Moderators: Atsie, tgger007, _Laurie

Going back to work

Postby shearn01 » Jun 23, 2005 4:49 pm

:cry: After postponing it as long as I possibly could I have to go back to work :cry: :cry: Now yes I have to admit 3 12hour days a week isnt too bad, but the Bitch of my manager wasnt too terribly nice in my opinion. My 1st day back is the 12th, I had asked for the 13 off thinking I would need that day to gain the confidence to go back the next, but NOOOO I have to work the 12&13!! Now that is not the only bite, the following week I have to work a night shift my second week back. She's not giving my husband very much time to adapt(hopefully I can find someone to switch for a day shift, god I hope) I am fighting back tears now as I am realizing that it is truly not that far away. My husband can not wait for me to go back to work, as the added income is nice, but we've made it without it for 7 mths. I have so many fears about this whole situation that I do not know what to do (not so much as about the sitter but what my husband is going to do and be like....I am SOOO afraid he is going to pawn it off on his mother, but I guess he wont have too long after I'm gone to take him to the sitter) God I hate this. Any suggestions???!!!!! I am truly desperate now and thinking I may need to call my MD for an antidepressant b/c I swear I want to cry and drag my feet with everything now. :oops: :cry:
Sabrina
Image
Andrew 4/19/05
Image
shearn01
Been There Done That
 
Posts: 446
Joined: Mar 01, 2005 11:07 am
Location: Delaware

Postby aaronsmommy » Jun 23, 2005 7:58 pm

I was so terrified of going back to work. I didn't want to be away from my son, and I didn't even know if I would remember what to do. It really turned out okay, just started coming naturally, my son did fine, and I found that I still had a lot of time to spend with him. My husband stayed home with him, and he really didn't do much of the baby care at all before I went back to work, but he really stepped up to the plate when I went back. I don't think it will hurt to get him more involved, he CAN do it, and it may be nice for their relationship in the long term.
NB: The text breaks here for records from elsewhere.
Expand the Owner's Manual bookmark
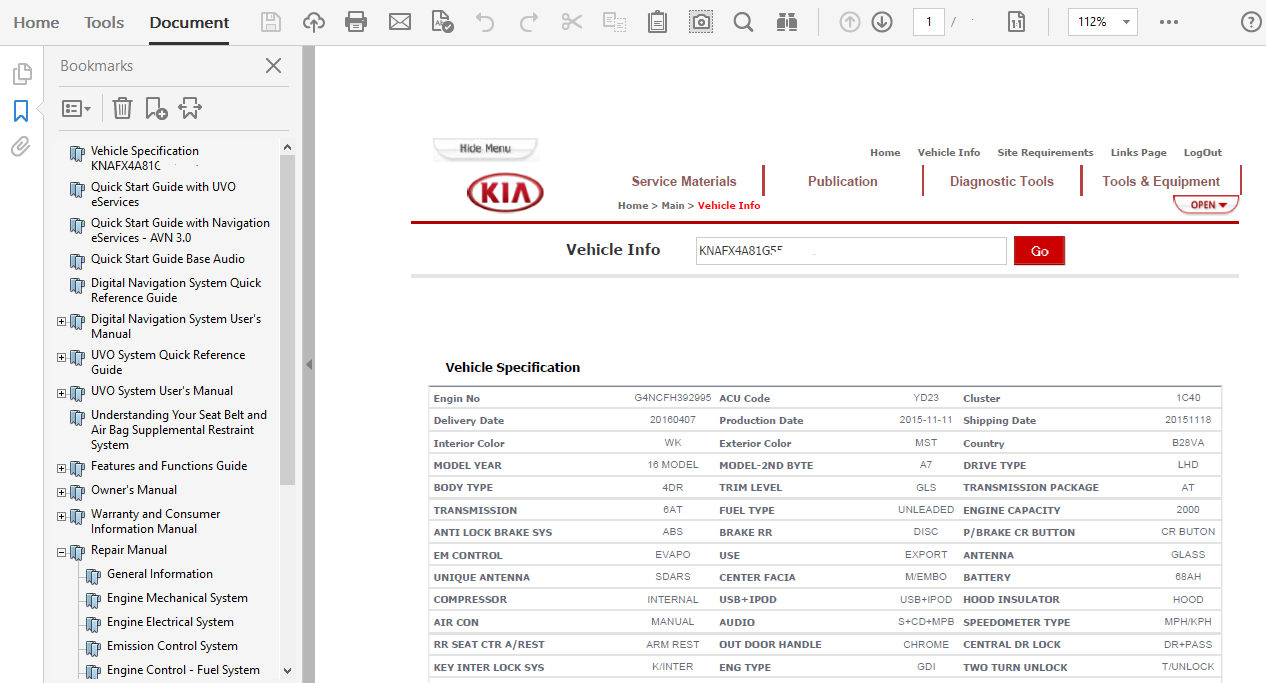Image resolution: width=1266 pixels, height=683 pixels. (61, 492)
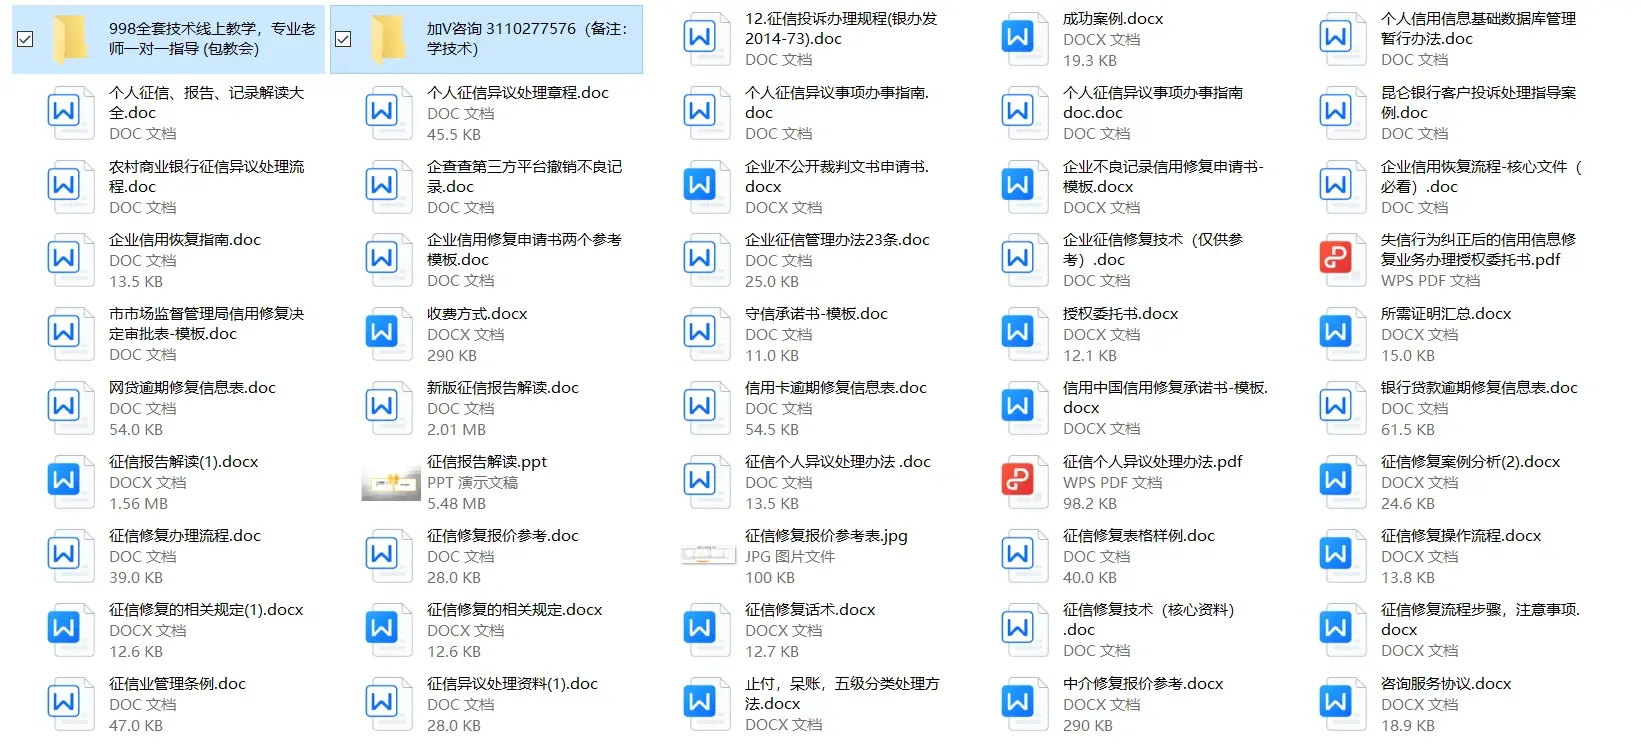Open the 998全套技术线上教学 folder icon
Viewport: 1641px width, 751px height.
[70, 39]
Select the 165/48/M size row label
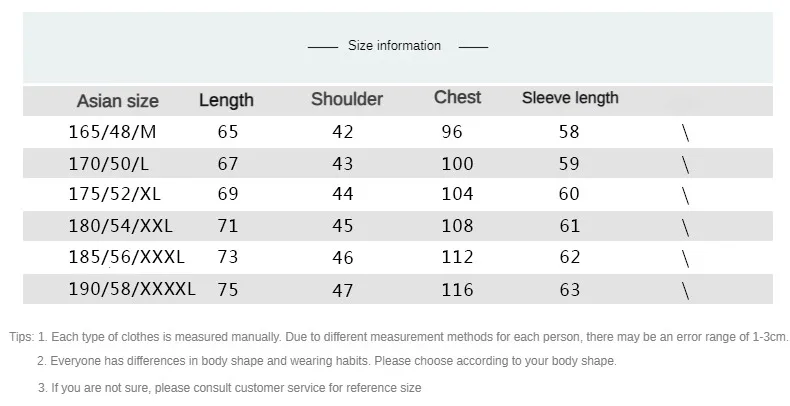Viewport: 790px width, 406px height. coord(112,132)
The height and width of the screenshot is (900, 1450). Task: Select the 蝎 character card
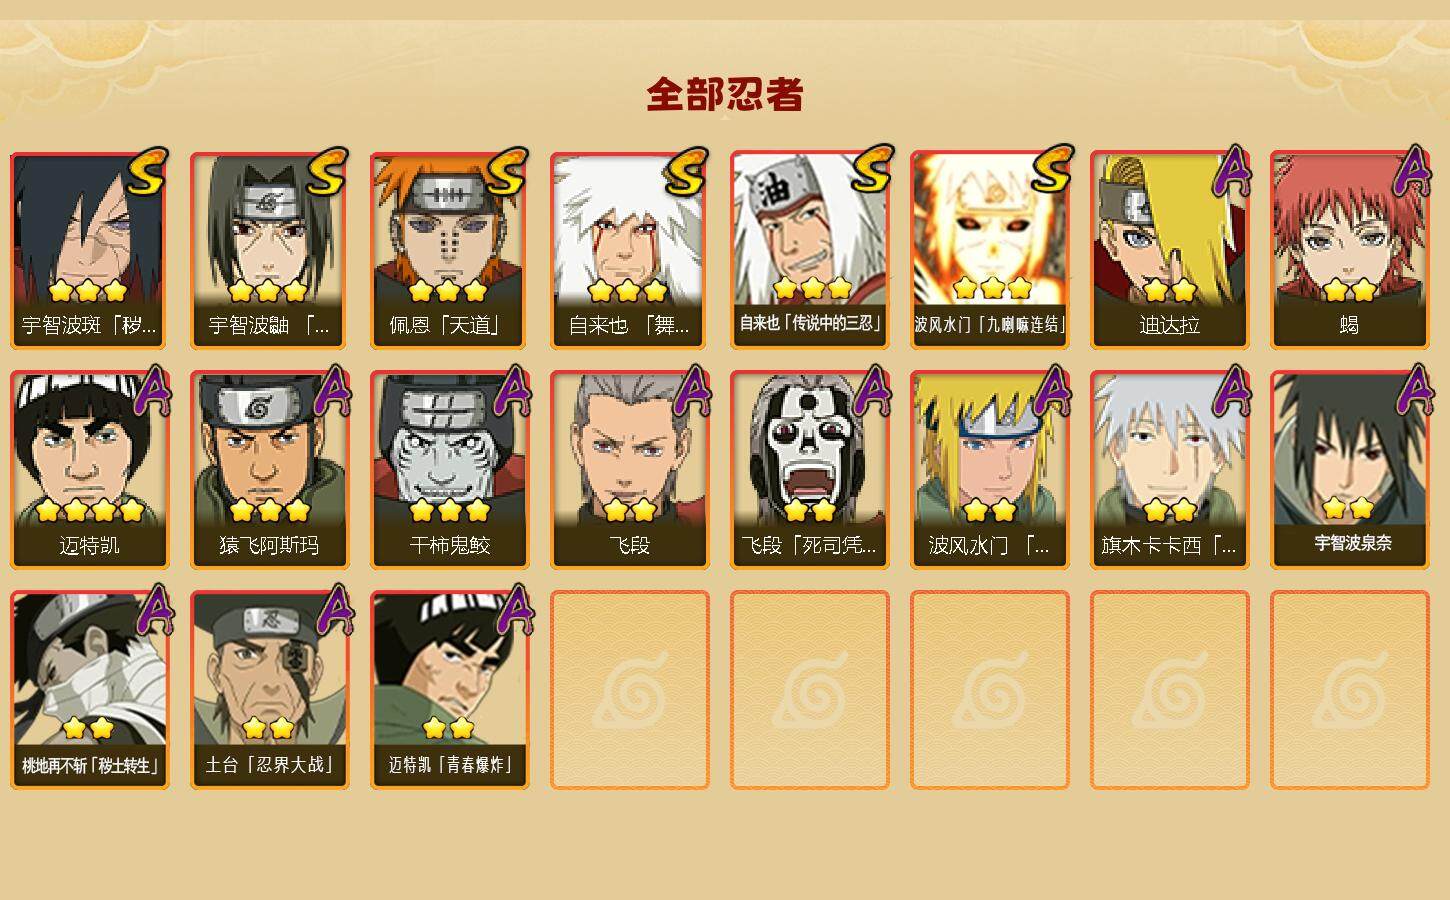point(1349,250)
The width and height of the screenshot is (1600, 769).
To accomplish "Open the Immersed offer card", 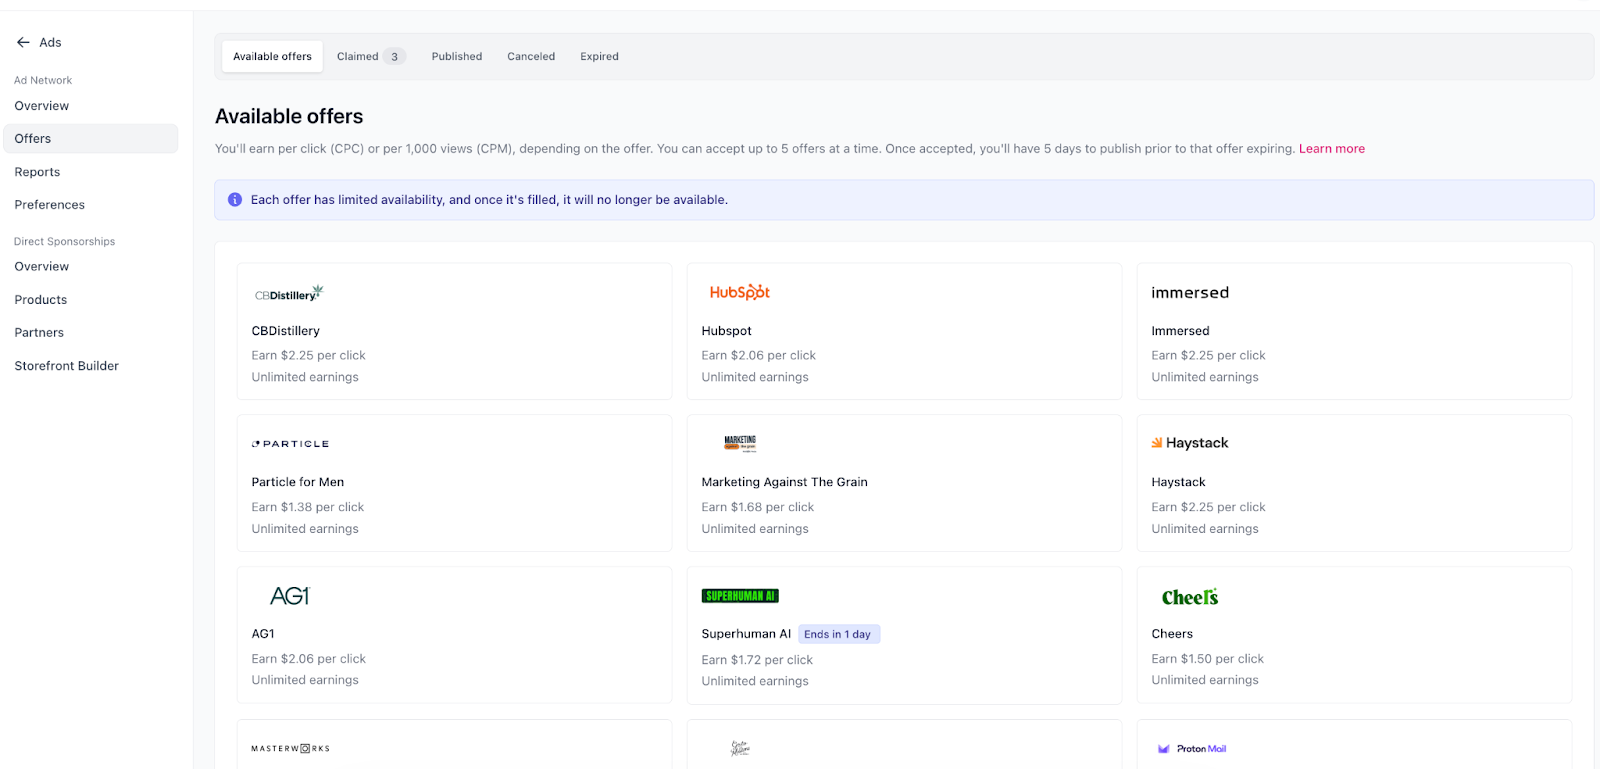I will point(1353,331).
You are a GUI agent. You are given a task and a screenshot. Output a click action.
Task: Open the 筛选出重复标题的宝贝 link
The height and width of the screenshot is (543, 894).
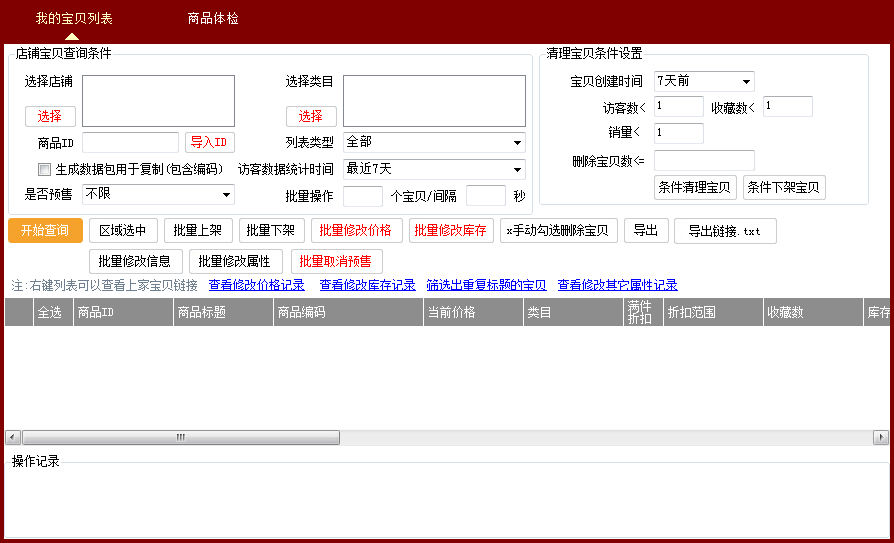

I can't believe they make you work both days and nights! That must be awful for keeping a sleep schedule. Could you promise someone that you will take more nights when your baby gets a bit older? Once he is sleeping most of the night, you would probably rather work then anyway and spend more time with him during the day. Hopefully that will come sooner rather than later.

Good luck
Aimee

Aaron 12/4/02
aaronsmommy
Forums Administrator
 
Posts: 4271
Joined: May 28, 2004 1:49 pm
Location: Southern California

Postby rjdecker » Jun 24, 2005 11:06 am

Oh, Sabrina,

If I remember right, you are a nurse? So the switching back and forth between shifts is common. Are you in an area where there are other places of employment? I have worked places where we were put on one shift and left there, unless we agreed to work a different shift. I know this may not be possible, only a suggestion. Also, when I had been out of work for 9 months and went back to work, I was able to remember pretty easily. It somehow comes back to you. Although, there were quite a few changes, I was able to adapt to them.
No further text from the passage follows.